Jennifer doesn't recognize the title and asks, "What's the author's name?"

Remi hands the book to his dad and Terry looks, flipping through the first couple of pages, then he replies, "It doesn't say."

Jennifer thinks it's curious, but knows that sometimes these old books have pages torn out or perhaps this one was a part of a collection. The sales associate walks over and asks, "Found something you like?"

Terry is still bent down so that he is at eye level with his son and confirms with Remi, "Do you want this book?"

Remi says, "Yes, the pictures are neat."

Terry nods to the sales associate and she makes the sale.

Not long after that the three of them find a nice spot on the sand to lay their beach towels down and put up an umbrella. After spending some time in the ocean and then in the shade, under their umbrella, Jennifer decides to walk back to the boardwalk to order some food for all of them. It's a silly thought, she remembers breakfast but can't remember whether she had ordered them pizza, hotdogs, or hamburgers for lunch. Maybe because lunch with them never happened.

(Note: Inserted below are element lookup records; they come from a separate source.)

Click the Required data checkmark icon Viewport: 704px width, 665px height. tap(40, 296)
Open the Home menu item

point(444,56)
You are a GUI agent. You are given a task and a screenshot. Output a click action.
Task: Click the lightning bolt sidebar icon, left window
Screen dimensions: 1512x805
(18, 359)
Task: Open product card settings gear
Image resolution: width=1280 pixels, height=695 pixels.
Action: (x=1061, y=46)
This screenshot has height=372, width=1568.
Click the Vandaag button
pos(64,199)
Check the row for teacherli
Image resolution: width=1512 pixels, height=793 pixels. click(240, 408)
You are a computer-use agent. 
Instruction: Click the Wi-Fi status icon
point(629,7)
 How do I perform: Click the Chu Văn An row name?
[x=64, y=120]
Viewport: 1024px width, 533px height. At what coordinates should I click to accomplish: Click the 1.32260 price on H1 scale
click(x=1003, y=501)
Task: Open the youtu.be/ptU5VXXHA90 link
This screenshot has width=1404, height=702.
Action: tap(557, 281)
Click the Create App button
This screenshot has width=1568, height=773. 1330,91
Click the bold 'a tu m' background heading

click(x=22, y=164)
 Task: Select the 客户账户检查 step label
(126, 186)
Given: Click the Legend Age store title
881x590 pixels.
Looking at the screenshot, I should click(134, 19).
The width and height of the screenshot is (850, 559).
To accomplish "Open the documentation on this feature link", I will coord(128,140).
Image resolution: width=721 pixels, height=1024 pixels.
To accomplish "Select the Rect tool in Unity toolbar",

Time is a strange thing. Sometimes it feels like it's standing still and at other times it feels like it's flying by. This last year has been a mind-numbing blur. When Jennifer had returned with lunch to their spot in the sand, Terry and Remi were gone. At first, she thought that they may have walked over to one of the public restrooms or had gone back into the ocean to cool off, so she waited. She didn't know how long she had waited before she started to worry. Jennifer first asked the people sitting around her on the beach, when they last saw her husband and son, they had seen them not long before Jennifer returned, explaining that they were resting in the shade, under the umbrella but they didn't see them leave. She had to do something besides wait, so she got up and asked the people sitting near to her again for help. They kindly agreed to hold onto her food and watch her things. Had she left the food alone on her family's own towels the seagulls would likely swoop in. Jennifer asked that if her son and husband returned, for them to pass the message that she was looking for them. She ran over to the public washrooms opened the men's washroom door and called out to Remi and Terry. Only a firm voice from a stall replied, "Only John here honey!" She then went into a few of the nearby restaurants, asking the servers if a man and boy came in recently. She circled back to the boardwalk retracing their steps from earlier in the day, wondering if Terry had gone back to make another purchase. No one in the shops could say they had seen them. Jennifer ran back to the shore and scanned the horizon, looking for the pair in the water. She exhales, sees them, and starts running over to call them to the shore for lunch. When she got close enough, Jennifer realized that it wasn't Terry and Remi. Her hopes were dashed.

After that, she ran over to a lifeguard who then radioed others and soon it escalated into a search. Jennifer doesn't know exactly when it happened that day, but their disappearance was reported to the police.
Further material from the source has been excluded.